Instructions for the task: Copy the entries below from the line containing "Given: Capture page with the camera icon" through the line containing "The image size is (680, 360).", including both of those lines.

Data supplied:
————
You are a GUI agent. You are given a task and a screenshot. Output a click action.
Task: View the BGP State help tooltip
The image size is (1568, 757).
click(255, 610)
————
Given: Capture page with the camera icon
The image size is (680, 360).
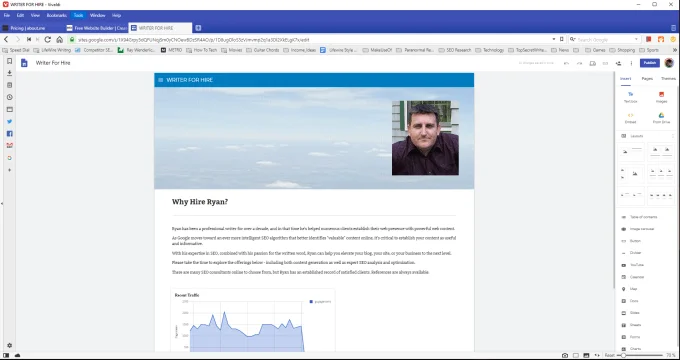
————
Result of this exercise:
Given: Capture page with the camera icon
The image size is (680, 360).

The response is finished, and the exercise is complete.